Legislative session ended last month without a transportation package, and without a local funding option that would have given local transit agencies the ability to ask the public for money. Money that might have mitigated the drastic funding shortfall that Metro is facing. Without that funding, bus service will likely be cut by as much as 17 percent starting in the fall of 2014, around the same time that a planned fare increase will go into effect.

The immediate outcomes of such bus cuts are obvious: with fewer buses, running far less frequently, it will be much more difficult (for almost anyone: more than 70% of routes could be affected) to get from point A to point B.

But the longer-term, derivative consequences of reduced service are less obvious and arguably much more detrimental. In May of this year, Alameda County Public Health Department released a study that assessed the health impacts of recent bus service cuts and fare increases in the area, showing how remarkably nuanced and devastating the effects of something as seemingly straightforward as service cuts can be on riders’ health.

The study surveyed vulnerable communities in Alameda County that had experienced reduced service in the past few years, focusing on those most likely to rely on transit by looking at demographics such as: proportion of residents without cars, those below the poverty level, and people of color. For transit-dependent individuals, the study points out, “public transportation is a lifeline to jobs, education, family and friends, healthy, affordable food, recreation, and medical care, all of which are essential for individual health and well-being.” Take that lifeline away, and you’re left with a whole host of problems.

Surveyed participants reported:

Stressful Commutes:

o Longer waits for the bus increased stress for riders, especially when they felt unsafe at certain bus stops.

o Reduced service means crowded buses, with fewer places to sit, or even getting passed by the bus. This reduces bus access overall, especially for people in wheelchairs, and increases risk of pain or injury for seniors and people with disabilities.

Unhealthy Trade-offs & Cutbacks

o When fares go up, riders report having to make difficult budget trade-offs or cutbacks when they don’t have enough money to cover both increased transportation costs plus their other monthly expenses. Focus group participants said they have had to cut back on food, social activities, and trips to the doctor.

Missing Work and Wages

o Many riders reported an increase of 30 minutes or more to their commutes. Longer commutes can mean arriving late and losing wages for time missed at work, which in turn can make it harder to afford basic needs that support good health.

Unhealthy Disruptions to School Attendance

o Some participants reported longer commute times to school, which leaves less time for activities that support good health, like sleep and exercise.
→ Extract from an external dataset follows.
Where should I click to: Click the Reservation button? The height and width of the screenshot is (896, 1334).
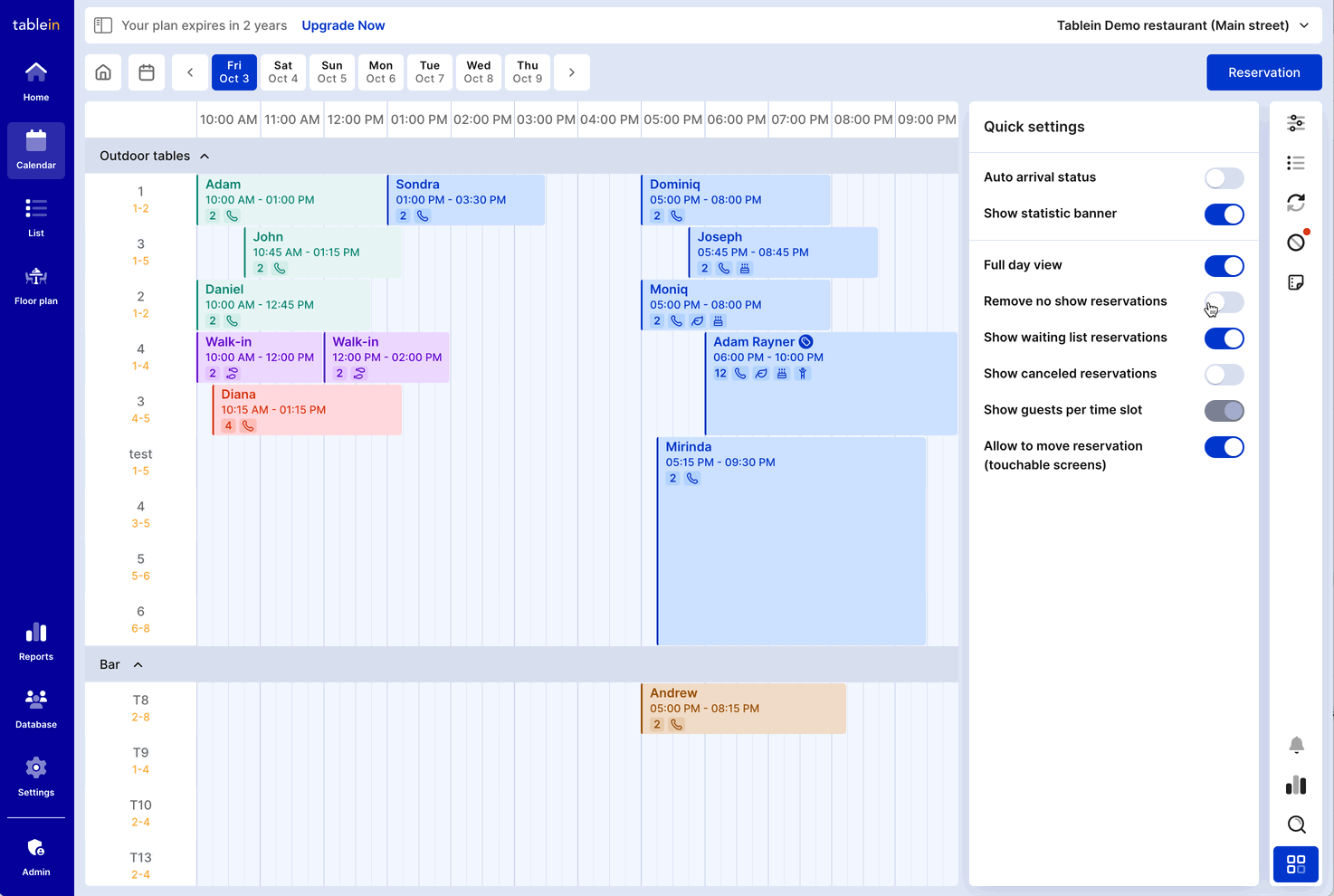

o Reduced bus service can often result in tardiness and missed school days. Tardiness and absences have been linked to lower academic performance and school graduation rates, whereas higher levels of educational attainment have also been linked to higher incomes, which correlates with better health and more positive health behaviors.

Social Isolation and Mental Health

o After bus service cuts, some participants reported that they met family and friends less often, and expressed concern about their social isolation, which is especially a problem for those with no friends or family within walking distance.

Reduced Access to Health Care Appointments

o As with school and work, reduced service impacted surveyed participants’ ability to get to healthcare appointments. Longer travel times meant missed appointments and fewer trips to health care over all.

Compounding these effects is the fact that many surveyed participants are from communities already at risk for health disparities, and are more likely to live in neighborhoods with fewer “health-promoting resources” such as places of employment, schools, social and community activities, and healthcare facilities.

Based on the study’s findings, Alameda County recommended restoring funding for transit service, exploring a reduced fare for low-income populations, and, perhaps most importantly, the study emphasized the importance of including quality of trip experience and service conditions into existing data collection and health analyses.

Hopefully, we’ll be able to find a way to stave off the Metro cuts slated for fall. If not, it appears we’ll be dealing with far bigger problems than just simply reduced service.